Saturday, October 18, 2014 at 10:29 AM

Supreme Court Rules Voter ID Laws OK

Posted by Anthony L. Hall

New U.S. Supreme Court Poses For "Class Photo"

Today the five conservative justices of the Supreme Court upheld a Texas voter identification law, which will likely make it impossible for as many as 600,000 Black and Latino voters to participate in next month’s midterm elections.

I concur with the Court’s ruling; the four liberal justices dissented.

‘The greatest threat to public confidence in elections in this case is the prospect of enforcing a purposefully discriminatory law, one that likely imposes an unconstitutional poll tax and risks denying the right to vote to hundreds of thousands of eligible voters,’ Ginsburg wrote in dissent.

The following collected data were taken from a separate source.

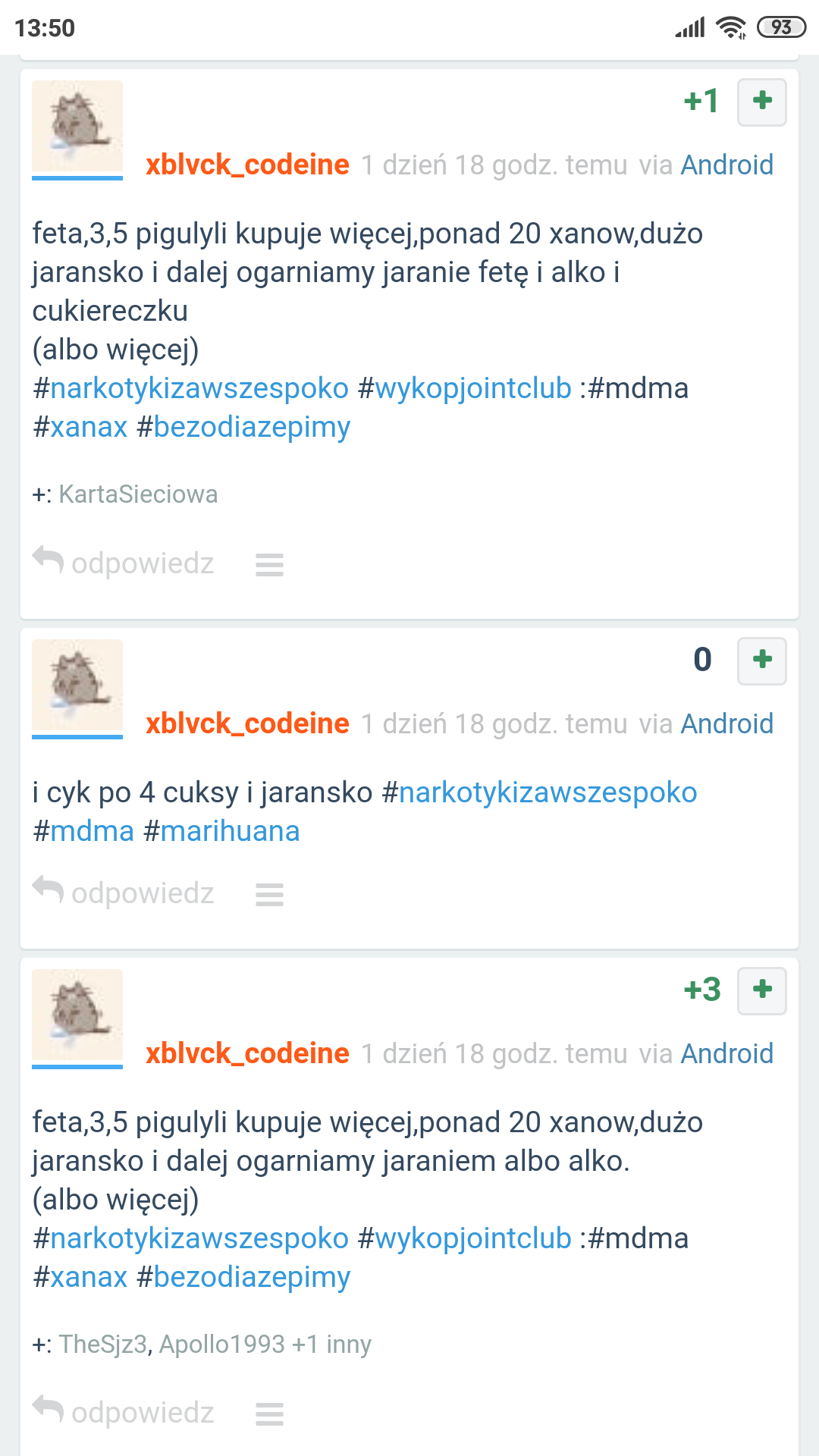
Task: Open hamburger menu under first post
Action: (x=269, y=565)
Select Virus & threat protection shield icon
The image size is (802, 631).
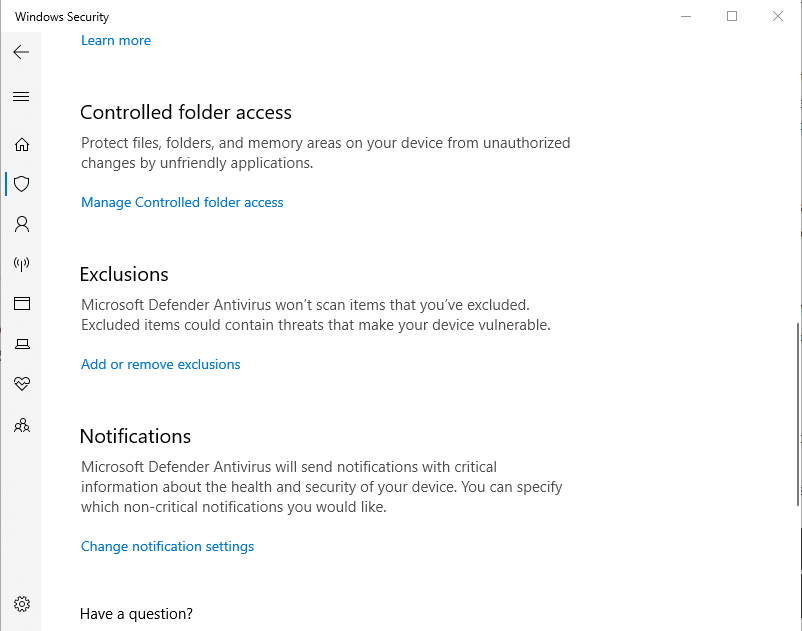(x=21, y=184)
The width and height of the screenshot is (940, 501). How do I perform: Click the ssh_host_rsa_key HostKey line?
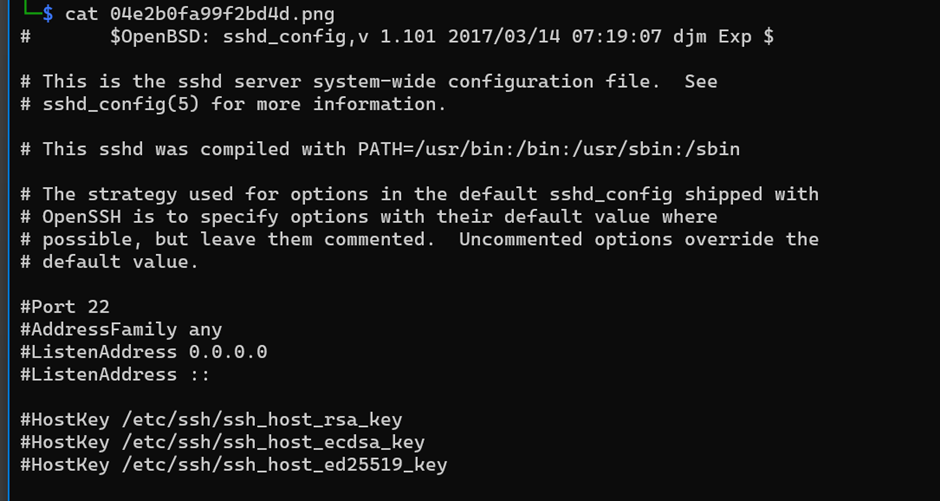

(The Associated Press, October 18, 2014)

But neither this ruling, nor its breakdown along partisan lines, should surprise anyone who knows anything about the “politics” (as opposed to the legal reasoning and judicial precedents) that inform this Court’s rulings. For the one thing that distinguishes this Court is that the justices Republican presidents nominated invariably vote on the side of issues that affirms conservative ideology; whereas those Democratic presidents nominated invariably vote on the side that affirms liberal ideology.

Of course, the ideological nature of Court rulings only reflects the even more partisan nature of politics these days, which makes it impossible for conservatives and liberals to agree on anything. Accordingly, as an unabashed liberal commentator, I would be expected to join the chorus of those hailing Ginsburg’s dissent, as surely as every conservative commentator is hailing the Court’s ruling.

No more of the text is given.